DATA RECORDS:
------------------------------------------------------------
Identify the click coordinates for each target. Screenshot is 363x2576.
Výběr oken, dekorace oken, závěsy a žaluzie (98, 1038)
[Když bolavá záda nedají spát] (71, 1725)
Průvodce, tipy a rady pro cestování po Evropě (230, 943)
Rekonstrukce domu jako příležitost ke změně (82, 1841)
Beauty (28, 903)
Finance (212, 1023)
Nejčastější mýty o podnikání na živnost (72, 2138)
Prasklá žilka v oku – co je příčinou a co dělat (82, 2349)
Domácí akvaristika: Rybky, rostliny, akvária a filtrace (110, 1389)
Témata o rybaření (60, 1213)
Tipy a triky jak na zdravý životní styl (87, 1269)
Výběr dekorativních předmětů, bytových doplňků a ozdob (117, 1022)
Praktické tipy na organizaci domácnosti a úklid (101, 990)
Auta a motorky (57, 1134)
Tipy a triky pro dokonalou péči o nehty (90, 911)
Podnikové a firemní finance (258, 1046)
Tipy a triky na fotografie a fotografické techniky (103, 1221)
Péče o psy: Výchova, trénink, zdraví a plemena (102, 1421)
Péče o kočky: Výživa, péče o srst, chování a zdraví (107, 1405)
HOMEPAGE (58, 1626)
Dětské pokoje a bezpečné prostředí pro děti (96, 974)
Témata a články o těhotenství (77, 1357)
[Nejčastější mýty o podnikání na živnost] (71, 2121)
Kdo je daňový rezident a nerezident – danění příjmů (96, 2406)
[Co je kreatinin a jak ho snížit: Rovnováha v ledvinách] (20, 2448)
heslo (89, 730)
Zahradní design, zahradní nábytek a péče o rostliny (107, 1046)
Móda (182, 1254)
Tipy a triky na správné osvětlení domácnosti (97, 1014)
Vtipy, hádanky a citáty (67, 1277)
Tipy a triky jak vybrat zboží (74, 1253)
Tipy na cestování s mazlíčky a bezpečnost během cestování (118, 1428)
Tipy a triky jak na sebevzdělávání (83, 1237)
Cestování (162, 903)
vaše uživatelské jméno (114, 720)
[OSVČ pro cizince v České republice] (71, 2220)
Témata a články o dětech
------------------------------------------------------------
ASSIGNMENT: Go line by line through the data and copy any that contain "Nejčastější".

ANSWER TO THIS PROBLEM:
Nejčastější mýty o podnikání na živnost (72, 2138)
[Nejčastější mýty o podnikání na živnost] (71, 2121)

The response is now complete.